- **Exercise goal**:
Only one stretch of the data is wanted: the line containing "[YouTube] (965, 980)", the line containing "Image resolution: width=384, height=2576.", and every line between them, copied exactly.

- **Material shown**:
■ ■ ■
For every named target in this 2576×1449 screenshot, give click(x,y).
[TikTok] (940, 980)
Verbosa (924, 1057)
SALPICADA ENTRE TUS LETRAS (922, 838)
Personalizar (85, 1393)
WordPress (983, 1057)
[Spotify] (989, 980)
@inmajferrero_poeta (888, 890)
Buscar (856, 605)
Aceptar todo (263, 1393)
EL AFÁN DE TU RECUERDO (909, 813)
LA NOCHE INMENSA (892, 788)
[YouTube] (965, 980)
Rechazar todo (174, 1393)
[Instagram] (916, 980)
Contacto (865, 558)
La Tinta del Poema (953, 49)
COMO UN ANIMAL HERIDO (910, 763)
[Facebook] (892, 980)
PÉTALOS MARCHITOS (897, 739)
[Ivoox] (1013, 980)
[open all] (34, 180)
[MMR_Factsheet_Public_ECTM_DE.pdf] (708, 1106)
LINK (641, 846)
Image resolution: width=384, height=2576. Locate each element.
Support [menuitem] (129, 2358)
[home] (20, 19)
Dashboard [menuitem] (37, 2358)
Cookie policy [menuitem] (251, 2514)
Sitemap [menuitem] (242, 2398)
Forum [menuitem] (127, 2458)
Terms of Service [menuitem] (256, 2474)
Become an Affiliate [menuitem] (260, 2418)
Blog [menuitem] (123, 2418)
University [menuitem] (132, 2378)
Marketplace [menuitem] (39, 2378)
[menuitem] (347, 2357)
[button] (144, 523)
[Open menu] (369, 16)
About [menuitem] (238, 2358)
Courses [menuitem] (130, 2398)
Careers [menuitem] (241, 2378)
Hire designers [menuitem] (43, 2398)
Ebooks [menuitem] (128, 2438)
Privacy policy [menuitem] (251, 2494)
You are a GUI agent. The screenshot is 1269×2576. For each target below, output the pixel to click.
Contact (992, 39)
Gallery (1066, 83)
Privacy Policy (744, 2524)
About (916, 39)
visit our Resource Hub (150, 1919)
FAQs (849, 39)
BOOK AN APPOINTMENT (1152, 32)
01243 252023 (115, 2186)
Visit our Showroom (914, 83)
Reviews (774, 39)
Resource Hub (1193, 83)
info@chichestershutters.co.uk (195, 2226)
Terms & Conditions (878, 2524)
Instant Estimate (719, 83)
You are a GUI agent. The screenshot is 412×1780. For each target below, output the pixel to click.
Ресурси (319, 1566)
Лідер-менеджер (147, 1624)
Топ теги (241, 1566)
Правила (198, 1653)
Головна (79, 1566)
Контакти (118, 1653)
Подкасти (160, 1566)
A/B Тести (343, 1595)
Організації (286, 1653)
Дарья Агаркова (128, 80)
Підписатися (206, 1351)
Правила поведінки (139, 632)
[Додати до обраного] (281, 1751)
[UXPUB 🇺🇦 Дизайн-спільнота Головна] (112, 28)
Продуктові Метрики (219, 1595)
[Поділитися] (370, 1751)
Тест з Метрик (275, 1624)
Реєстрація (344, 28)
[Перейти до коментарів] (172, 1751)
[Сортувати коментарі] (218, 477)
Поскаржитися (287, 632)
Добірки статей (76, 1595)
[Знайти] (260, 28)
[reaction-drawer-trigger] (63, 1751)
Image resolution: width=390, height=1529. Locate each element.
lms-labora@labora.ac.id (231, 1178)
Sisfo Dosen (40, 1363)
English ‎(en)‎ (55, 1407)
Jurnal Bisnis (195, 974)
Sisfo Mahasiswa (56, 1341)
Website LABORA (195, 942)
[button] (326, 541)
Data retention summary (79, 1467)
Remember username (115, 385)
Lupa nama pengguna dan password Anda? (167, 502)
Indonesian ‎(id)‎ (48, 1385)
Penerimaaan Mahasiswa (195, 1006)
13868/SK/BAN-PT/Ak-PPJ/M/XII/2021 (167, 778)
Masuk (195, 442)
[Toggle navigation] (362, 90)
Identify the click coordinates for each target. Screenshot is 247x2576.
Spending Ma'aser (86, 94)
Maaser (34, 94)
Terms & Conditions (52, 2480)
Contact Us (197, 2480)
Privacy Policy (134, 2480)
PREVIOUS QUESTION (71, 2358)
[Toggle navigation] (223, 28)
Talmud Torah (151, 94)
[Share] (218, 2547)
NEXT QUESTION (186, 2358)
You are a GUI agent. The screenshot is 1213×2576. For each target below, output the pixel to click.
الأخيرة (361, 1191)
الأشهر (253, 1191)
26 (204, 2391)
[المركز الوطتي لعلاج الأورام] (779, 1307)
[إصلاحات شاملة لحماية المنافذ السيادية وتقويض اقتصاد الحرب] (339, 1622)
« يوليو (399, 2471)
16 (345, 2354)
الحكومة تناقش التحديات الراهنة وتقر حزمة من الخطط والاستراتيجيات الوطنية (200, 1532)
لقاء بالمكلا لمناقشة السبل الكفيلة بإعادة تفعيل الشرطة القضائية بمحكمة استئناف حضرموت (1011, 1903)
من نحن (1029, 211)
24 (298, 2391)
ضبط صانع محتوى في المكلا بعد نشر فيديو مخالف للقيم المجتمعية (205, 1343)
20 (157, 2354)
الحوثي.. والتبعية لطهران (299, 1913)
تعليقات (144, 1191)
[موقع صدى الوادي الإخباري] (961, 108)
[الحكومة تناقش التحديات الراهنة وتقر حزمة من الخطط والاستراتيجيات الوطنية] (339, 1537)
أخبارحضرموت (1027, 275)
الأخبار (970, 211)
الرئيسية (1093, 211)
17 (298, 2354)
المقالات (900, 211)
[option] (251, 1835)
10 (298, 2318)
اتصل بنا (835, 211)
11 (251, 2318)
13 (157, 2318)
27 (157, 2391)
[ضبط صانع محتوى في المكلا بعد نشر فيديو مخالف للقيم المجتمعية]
■ ■ ■
- **Result**:
[YouTube] (965, 980)
Rechazar todo (174, 1393)
[Instagram] (916, 980)
Contacto (865, 558)
La Tinta del Poema (953, 49)
COMO UN ANIMAL HERIDO (910, 763)
[Facebook] (892, 980)
PÉTALOS MARCHITOS (897, 739)
[Ivoox] (1013, 980)
[open all] (34, 180)
[MMR_Factsheet_Public_ECTM_DE.pdf] (708, 1106)
LINK (641, 846)
Image resolution: width=384, height=2576. Locate each element.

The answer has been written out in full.